Congrats! I was watching that listing! If I remember correctly, I got a Paph Wossner Ministar from this seller. Great plant, nicely packaged, and even had a nice note with it.


----------



## likespaphs (Aug 15, 2013)

you won that one?
argh!
(actually, i was the first bidder and didn't bid that much)


----------



## abax (Aug 15, 2013)

paaaaatucket, I won it and paid more than I intended and maybe more
than it's worth. I bought a minicompot of helenae and have managed o
kill two of them and have one hanging on...barely. The photo looked a
tad over-potted to me, but I'm determined to learn to grow helenae...
sooner or later.


----------



## NYEric (Aug 15, 2013)

Mijo is OK.


----------



## Leo Schordje (Aug 15, 2013)

Just treat helenae like you would barbigerum or henryanum, and it will do just fine. Doesn't need anything different. Easy to grow, just a bit on the small side, which makes it easy to overlook if you have a lot of plants.


----------



## Eric Muehlbauer (Aug 15, 2013)

Mijo is good. One time I got an order and it was missing a plant. When I mentioned it, he promptly mailed the plant off...but 2 of them. As I recall, if it's the listing I saw, I didn't bid because the photo looked to me like a hybrid rather than straight helenae. Regardless, helenae is a great plnat to grow.


----------



## abax (Aug 16, 2013)

All my Paphs. are growing essentially the same way in my greenhouse. The
tiny helenae compot was a trial run and I over-watered such tiny plants
and repotted too soon. I'll be much more careful now.

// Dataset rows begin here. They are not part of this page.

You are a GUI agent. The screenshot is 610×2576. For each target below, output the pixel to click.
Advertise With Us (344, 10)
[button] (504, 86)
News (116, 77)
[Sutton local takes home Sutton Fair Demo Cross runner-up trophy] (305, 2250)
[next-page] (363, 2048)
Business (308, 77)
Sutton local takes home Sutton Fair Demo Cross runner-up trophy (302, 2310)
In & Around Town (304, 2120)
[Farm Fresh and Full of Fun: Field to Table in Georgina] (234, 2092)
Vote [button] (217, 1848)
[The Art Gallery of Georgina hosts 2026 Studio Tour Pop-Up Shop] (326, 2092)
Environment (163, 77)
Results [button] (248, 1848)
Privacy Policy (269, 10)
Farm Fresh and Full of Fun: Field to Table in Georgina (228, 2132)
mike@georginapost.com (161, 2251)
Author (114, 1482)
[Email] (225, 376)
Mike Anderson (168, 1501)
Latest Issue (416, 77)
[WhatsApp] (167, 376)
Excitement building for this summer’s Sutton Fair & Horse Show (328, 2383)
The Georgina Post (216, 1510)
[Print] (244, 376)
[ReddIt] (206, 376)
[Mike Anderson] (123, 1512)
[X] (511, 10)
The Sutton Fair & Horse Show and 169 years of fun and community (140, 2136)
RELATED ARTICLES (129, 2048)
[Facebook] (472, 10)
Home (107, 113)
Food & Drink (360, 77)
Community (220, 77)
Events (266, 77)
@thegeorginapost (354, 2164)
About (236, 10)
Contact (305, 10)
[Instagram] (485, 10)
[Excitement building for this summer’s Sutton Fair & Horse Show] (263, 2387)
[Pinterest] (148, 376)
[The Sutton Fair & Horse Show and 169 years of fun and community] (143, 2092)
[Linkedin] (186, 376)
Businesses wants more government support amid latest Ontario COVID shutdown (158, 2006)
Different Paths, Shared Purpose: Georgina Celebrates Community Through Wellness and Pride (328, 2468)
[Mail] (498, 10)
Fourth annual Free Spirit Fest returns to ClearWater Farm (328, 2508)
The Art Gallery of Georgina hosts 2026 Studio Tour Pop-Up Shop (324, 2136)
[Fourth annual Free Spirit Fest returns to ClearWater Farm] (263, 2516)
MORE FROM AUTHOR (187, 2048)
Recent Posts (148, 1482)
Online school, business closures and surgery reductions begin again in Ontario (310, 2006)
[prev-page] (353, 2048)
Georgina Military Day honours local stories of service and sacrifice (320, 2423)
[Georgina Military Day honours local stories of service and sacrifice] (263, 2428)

Eric M., the listing really didn't show very much in the photo of the plant.
What might one look for to differentiate a hybrid using helenae from the
species?


----------



## Justin (Aug 16, 2013)

The flower pic is def. a hybrid but the plant looks like helenae


----------



## goldenrose (Aug 16, 2013)

Eric Muehlbauer said:


> .... the photo looked to me like a hybrid rather than straight helenae. Regardless, helenae is a great plnat to grow.





abax said:


> ....What might one look for to differentiate a hybrid using helenae from the
> species?





Justin said:


> The flower pic is def. a hybrid but the plant looks like helenae



Helenae is a rather variable species so this is a really good question, what are you looking for/at to differentiate hybrid from species especially when the plant looks helenae. When one considers other diminutive paphs I'd have a hard time considering it's a hybrid of any of those.


----------



## goldenrose (Aug 16, 2013)

abax said:


> All my Paphs. are growing essentially the same way in my greenhouse. The tiny helenae compot was a trial run and I over-watered such tiny plants and repotted too soon. I'll be much more careful now.

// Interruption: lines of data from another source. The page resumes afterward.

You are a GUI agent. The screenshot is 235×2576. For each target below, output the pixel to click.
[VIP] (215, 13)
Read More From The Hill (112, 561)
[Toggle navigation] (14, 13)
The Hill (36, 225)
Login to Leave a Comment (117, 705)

I killed an adult helenae, crown rot, so I feel they need better air circulation than my barbigerums or henrys.


----------



## likespaphs (Aug 16, 2013)

the auction photo looked to me like helenae x primulinum (or similar)


----------



## Eric Muehlbauer (Aug 16, 2013)

I agree...the auction photo looked like a helenae cochlo cross. Certain things are variable in helenae, like color intensity and the amount of red in the pouch. But, some things are consistent. Aside from size (which may not be clear in a photo) helenae always has STRAIGHT petals, never ruffled, relatively short and narrow, somewhat forward facing.


----------



## abax (Aug 17, 2013)

The helenae is on it's way and in bud. (good vibes flowing for the bud to
make it here intact). The bloom should be interesting and the information
even MORE interesting. Looking again at my little one leaf wonder, I can
see the difference now that you've mentioned it. 

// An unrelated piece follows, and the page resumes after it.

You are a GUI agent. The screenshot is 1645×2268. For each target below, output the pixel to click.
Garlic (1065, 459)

Goldenrose, I have LOTS of air movement in my gh, but I will take your
experience to heart and place the pot directly under the muffin fan and
try not to over-water. I'm all set and hope it stops raining sometime or
other. My Rh is stuck on 91% and has been for weeks!


----------



## Paphanatic (Aug 30, 2013)

Did it make it to you ok?


----------



## abax (Aug 31, 2013)

Indeed, it did just fine and the packing was excellent. The bud is taking its
own sweet time to open, but hasn't blasted. I'm trying not to love it to
death! It's sooooo cute. I like the potting medium too...very open and
drains well. That's very important to me because my gh is very humid.


----------